Share your dilemmas and get honest opinions from other Mumsnetters.

Dds friend is doing my bloody head in.

470 replies

Deeperdown · 18/07/2015 09:06

She's on holiday with us, she's used to a hotel with no kids facilities at all, we are on a site with flipping loads of kids stuff Inc for older kids.

She's bored, she's not going to the beach because it's boring, she doesn't want us to go to the entertainment or the activities because they are boring.
Basically they are boring because all she wants to do is waste all her money in the arcades.

I'm putting my foot down and telling them we are going out but we've had one evening and I'm pissed off already. They are both 12.

OP posts:
Hellionsitem2 · 20/07/2015 19:40

I think its inappropriate for her to hang around much older children who could be into all sorts. It would be different if you knew them of course, but you don't. Add to this she is supposedly your DD's friend and is being quite nasty to her

sadwidow28 · 20/07/2015 19:41

CamelHump I think what you were meaning by "it's so much harder to bollock someone else's child for bad behaviour" is quite correct. Even I found it easier to just remind my DSD of our house rules and it was enough.
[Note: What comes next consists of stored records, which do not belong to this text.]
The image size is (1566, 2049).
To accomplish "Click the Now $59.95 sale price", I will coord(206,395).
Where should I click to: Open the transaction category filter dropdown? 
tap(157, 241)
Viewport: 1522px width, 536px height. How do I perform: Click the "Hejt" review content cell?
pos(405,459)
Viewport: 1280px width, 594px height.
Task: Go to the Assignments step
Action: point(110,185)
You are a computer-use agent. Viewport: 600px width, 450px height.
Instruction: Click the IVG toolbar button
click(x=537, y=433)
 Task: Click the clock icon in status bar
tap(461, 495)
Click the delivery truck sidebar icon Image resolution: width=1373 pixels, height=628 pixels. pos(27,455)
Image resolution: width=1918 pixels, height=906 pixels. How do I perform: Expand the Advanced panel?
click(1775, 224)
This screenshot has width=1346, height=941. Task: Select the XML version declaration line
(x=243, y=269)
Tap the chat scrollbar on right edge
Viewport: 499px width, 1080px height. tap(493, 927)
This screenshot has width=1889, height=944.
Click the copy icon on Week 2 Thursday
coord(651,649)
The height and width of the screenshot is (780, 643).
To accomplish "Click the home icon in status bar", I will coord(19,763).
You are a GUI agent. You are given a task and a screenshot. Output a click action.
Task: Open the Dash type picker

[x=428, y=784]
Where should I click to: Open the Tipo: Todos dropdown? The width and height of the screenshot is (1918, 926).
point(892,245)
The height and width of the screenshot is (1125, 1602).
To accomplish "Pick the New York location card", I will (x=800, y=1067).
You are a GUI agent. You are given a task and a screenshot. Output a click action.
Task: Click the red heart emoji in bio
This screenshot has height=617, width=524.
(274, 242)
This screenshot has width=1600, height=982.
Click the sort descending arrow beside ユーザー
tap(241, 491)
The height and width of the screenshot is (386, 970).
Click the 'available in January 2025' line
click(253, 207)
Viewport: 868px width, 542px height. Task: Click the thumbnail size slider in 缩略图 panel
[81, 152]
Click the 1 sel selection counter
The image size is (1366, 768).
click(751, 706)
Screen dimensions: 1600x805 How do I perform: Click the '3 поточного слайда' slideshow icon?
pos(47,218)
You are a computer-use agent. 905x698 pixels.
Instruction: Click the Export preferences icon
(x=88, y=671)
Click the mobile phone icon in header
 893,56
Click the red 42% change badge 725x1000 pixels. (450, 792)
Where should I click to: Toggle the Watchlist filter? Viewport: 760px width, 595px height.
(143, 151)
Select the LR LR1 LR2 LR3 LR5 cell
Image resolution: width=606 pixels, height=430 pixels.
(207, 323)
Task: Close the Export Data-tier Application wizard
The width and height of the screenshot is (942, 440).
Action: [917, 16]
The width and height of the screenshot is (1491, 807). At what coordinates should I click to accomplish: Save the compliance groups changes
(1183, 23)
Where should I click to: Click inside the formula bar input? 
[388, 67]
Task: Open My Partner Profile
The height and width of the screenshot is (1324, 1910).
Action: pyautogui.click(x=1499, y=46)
However, when I ran my residential holidays as a teacher, I would find myself negotiating and explaining much more. I would do 1-2-1's with youngsters who wouldn't eat, youngster's who tried to leave our group on days out and try to 'disappear from the day out', youngster's who said they couldn't walk that far, get out of bed for 9am etc.

In this scenario, I would be using the emergency contact number to say "Collect or organise collection now".

Green18 · 20/07/2015 19:44

I agree with camel . It's your family holiday. You've asked her to join you, that means JOIN in with what you do not hijack the holiday. needless to say you won't do it again!

Hellionsitem2 · 20/07/2015 19:45

Actually ask the mother if she would prefer the aunt (responsible adult) collect her OR that you use the £300 to put her in a taxi back. She can choose either option.

Hellionsitem2 · 20/07/2015 19:46

Maybe even let the mother organise the taxi

Hellionsitem2 · 20/07/2015 19:47

How long would it take by car?

Green18 · 20/07/2015 19:51

I meant sadwidow

sadwidow28 · 20/07/2015 19:55

When DN was on a camping holiday with scouts, I was the emergency number. I have a holiday home closer to where he was camping, so I went there for the week (even though I had other things I would have preferred to do at my brick house).

I take my responsibility as an emergency number very seriously.

My SIL went with new boyfriend to Lanzaroti for a week (honestly - that is true!) But I always knew, even before she got on the plane that I was the responsible adult and 1st registered emergency number for DN if a situation arose at scouts.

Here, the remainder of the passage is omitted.